*ACTIONS À MENER*.
1. Dans le texte sur Albert Camus, à quel âge l'écrivain a-t-il obtenu le prix Nobel de littérature ?
2. Renvoyez sans rien changer le passage du texte sur Albert Camus qui s'ouvre sur les mots contenant "Cent ans après" et se termine par "4 janvier 1960.".

Cent ans après sa naissance, le 7 novembre
1913, Albert Camus reste une
figure mythique de la littérature française et mondiale, tant par sa pensée
visionnaire, sa soif de justice que son itinéraire exceptionnel.
Des quartiers populaires d'Alger au prix Nobel de
littérature à seulement 44 ans, ce destin hors du commun fut tragiquement
interrompu à 46 ans par un accident de voiture dans le centre de la France le 4 janvier 1960.
"Aujourd'hui maman est morte. Ou
peut-être hier, je ne sais pas": à 29 ans, Camus signait par cet incipit
inoubliable son entrée parmi les grands auteurs. Avec près de huit millions
d'exemplaires vendus, "L'étranger", son premier roman publié en 1942
et traduit dans une quarantaine de langues, est le best-seller absolu.
"La peste" s'est vendu à plus de quatre
millions d'exemplaires et les ventes de ses livres tous confondus ont augmenté
de 4,5% entre 2008 et 2012, selon Gallimard,
son éditeur français, qui estime qu'il est "certainement l'écrivain
français du XXe siècle le plus connu, le plus cité, et le plus traduit à
l'étranger", avec une œuvre composée d'une trentaine d'ouvrages, dont des
pièces de théâtre.
Forts de cette popularité, beaucoup ont
tenté de se réapproprier l'irréductible homme libre. Mais si Camus continue
d'éblouir autant qu'il dérange, il ne "se récupère pas", dit Frédéric
Worms, directeur du centre international de philosophie française à l'Ecole
normale supérieure (ENS).
Selon M. Worms, Camus, qui intéresse autant
un Américain, un Indien ou un Chinois, est plus que jamais d'actualité. Des
expériences comme l'économie solidaire, le microcrédit, l'accompagnement des
personnes en fin de vie ou les révolutions arabes sont "très
camusiennes", estime-t-il.
Car elles traduisent sa philosophie :
"résister et instituer des limites pour lutter contre la mort et la misère
donc aussi interdire la peine de mort, ne pas employer la terreur pour lutter
contre la terreur", souligne M. Worms.
L'absurdité du monde
Philosophe accessible, il l'est à travers
ses romans qui décrivent des expériences humaines concrètes et sensuelles
aussi, dans leur évocation de la nature et de l'amour ("Noces à Tipasa").

*EXTRAIT DES DONNÉES*.

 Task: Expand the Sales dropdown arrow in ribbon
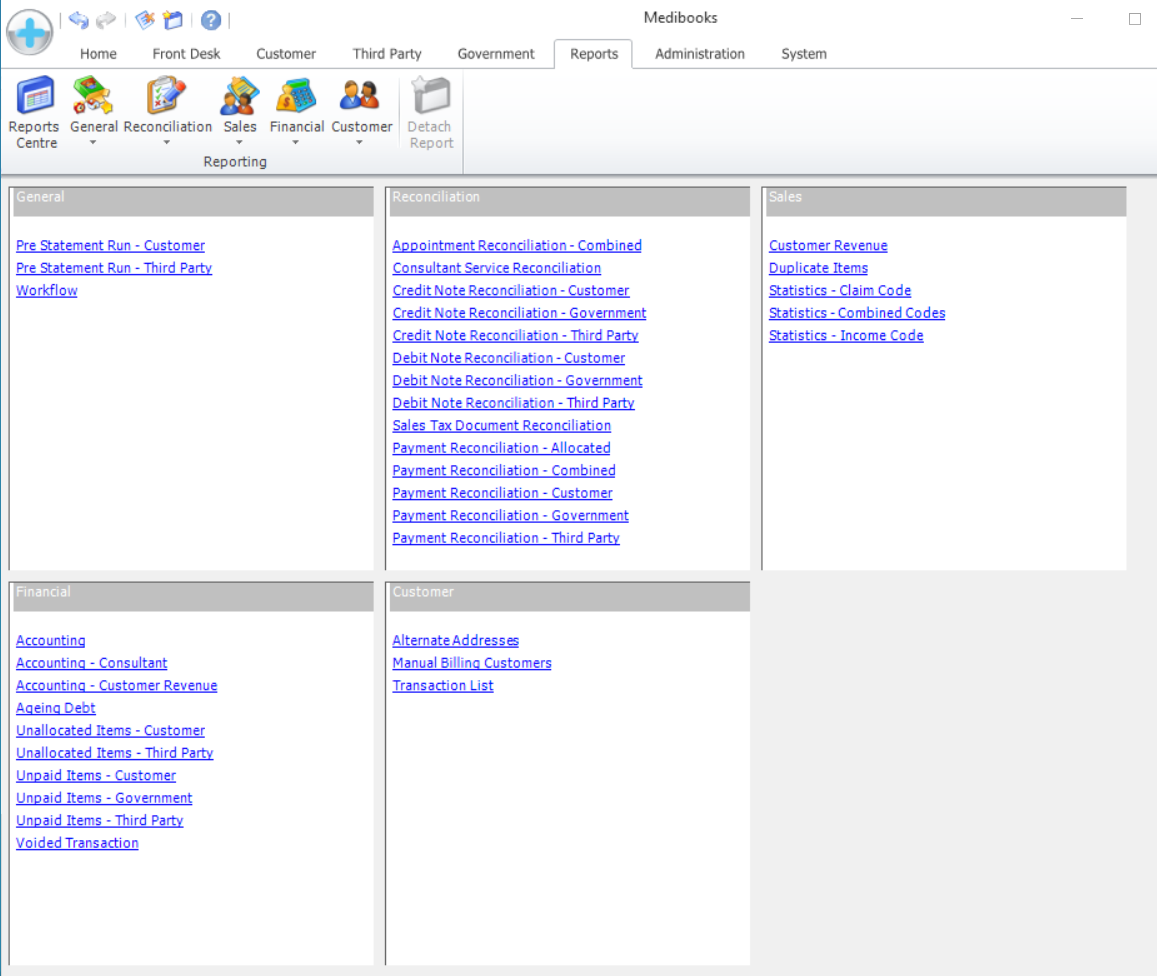pyautogui.click(x=240, y=143)
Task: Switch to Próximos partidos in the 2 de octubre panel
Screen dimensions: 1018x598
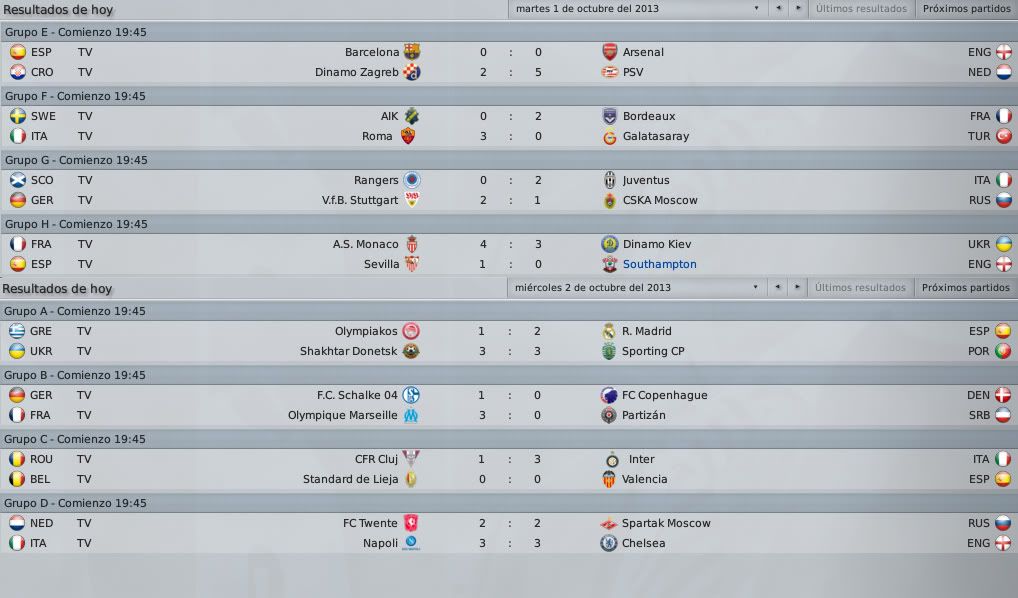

*RÉPONSES PAR CONSIGNE*.
1. À 44 ans.

2.
Cent ans après sa naissance, le 7 novembre
1913, Albert Camus reste une
figure mythique de la littérature française et mondiale, tant par sa pensée
visionnaire, sa soif de justice que son itinéraire exceptionnel.
Des quartiers populaires d'Alger au prix Nobel de
littérature à seulement 44 ans, ce destin hors du commun fut tragiquement
interrompu à 46 ans par un accident de voiture dans le centre de la France le 4 janvier 1960.